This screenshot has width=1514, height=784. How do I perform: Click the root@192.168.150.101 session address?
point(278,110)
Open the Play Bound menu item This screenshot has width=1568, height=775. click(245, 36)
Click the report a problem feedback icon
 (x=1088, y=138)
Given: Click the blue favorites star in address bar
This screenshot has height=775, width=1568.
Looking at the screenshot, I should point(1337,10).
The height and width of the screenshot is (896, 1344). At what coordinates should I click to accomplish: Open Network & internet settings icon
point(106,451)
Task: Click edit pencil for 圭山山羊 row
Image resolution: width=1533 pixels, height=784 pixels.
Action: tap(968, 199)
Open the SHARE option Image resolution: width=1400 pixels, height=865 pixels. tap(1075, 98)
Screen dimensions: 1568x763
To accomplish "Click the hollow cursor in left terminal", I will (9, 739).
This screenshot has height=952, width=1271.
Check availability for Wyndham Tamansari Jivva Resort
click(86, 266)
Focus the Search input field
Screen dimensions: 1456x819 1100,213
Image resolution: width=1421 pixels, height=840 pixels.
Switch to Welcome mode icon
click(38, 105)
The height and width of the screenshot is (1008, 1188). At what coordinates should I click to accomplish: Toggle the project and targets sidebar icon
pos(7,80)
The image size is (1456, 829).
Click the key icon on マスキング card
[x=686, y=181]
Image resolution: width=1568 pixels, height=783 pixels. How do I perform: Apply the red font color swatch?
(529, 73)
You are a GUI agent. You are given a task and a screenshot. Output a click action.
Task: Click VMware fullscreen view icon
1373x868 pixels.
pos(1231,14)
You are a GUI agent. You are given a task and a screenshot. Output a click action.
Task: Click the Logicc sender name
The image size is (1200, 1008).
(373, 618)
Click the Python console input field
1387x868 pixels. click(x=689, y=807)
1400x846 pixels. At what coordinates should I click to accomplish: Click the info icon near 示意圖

____________

▶ Work task:
Return the whole of the data, character for character.

▶ Answer box:
This screenshot has width=1514, height=784. How do I perform: Click the root@192.168.150.101 session address?
point(278,110)
Open the Play Bound menu item This screenshot has width=1568, height=775. click(245, 36)
Click the report a problem feedback icon
 (x=1088, y=138)
Given: Click the blue favorites star in address bar
This screenshot has height=775, width=1568.
Looking at the screenshot, I should point(1337,10).
The height and width of the screenshot is (896, 1344). At what coordinates should I click to accomplish: Open Network & internet settings icon
point(106,451)
Task: Click edit pencil for 圭山山羊 row
Image resolution: width=1533 pixels, height=784 pixels.
Action: tap(968, 199)
Open the SHARE option Image resolution: width=1400 pixels, height=865 pixels. tap(1075, 98)
Screen dimensions: 1568x763
To accomplish "Click the hollow cursor in left terminal", I will (9, 739).
This screenshot has height=952, width=1271.
Check availability for Wyndham Tamansari Jivva Resort
click(86, 266)
Focus the Search input field
Screen dimensions: 1456x819 1100,213
Image resolution: width=1421 pixels, height=840 pixels.
Switch to Welcome mode icon
click(38, 105)
The height and width of the screenshot is (1008, 1188). At what coordinates should I click to accomplish: Toggle the project and targets sidebar icon
pos(7,80)
The image size is (1456, 829).
Click the key icon on マスキング card
[x=686, y=181]
Image resolution: width=1568 pixels, height=783 pixels. How do I perform: Apply the red font color swatch?
(529, 73)
You are a GUI agent. You are given a task and a screenshot. Output a click action.
Task: Click VMware fullscreen view icon
1373x868 pixels.
pos(1231,14)
You are a GUI agent. You are given a task and a screenshot. Output a click action.
Task: Click the Logicc sender name
The image size is (1200, 1008).
(373, 618)
Click the Python console input field
1387x868 pixels. click(x=689, y=807)
1400x846 pixels. At what coordinates should I click to accomplish: Click the info icon near 示意圖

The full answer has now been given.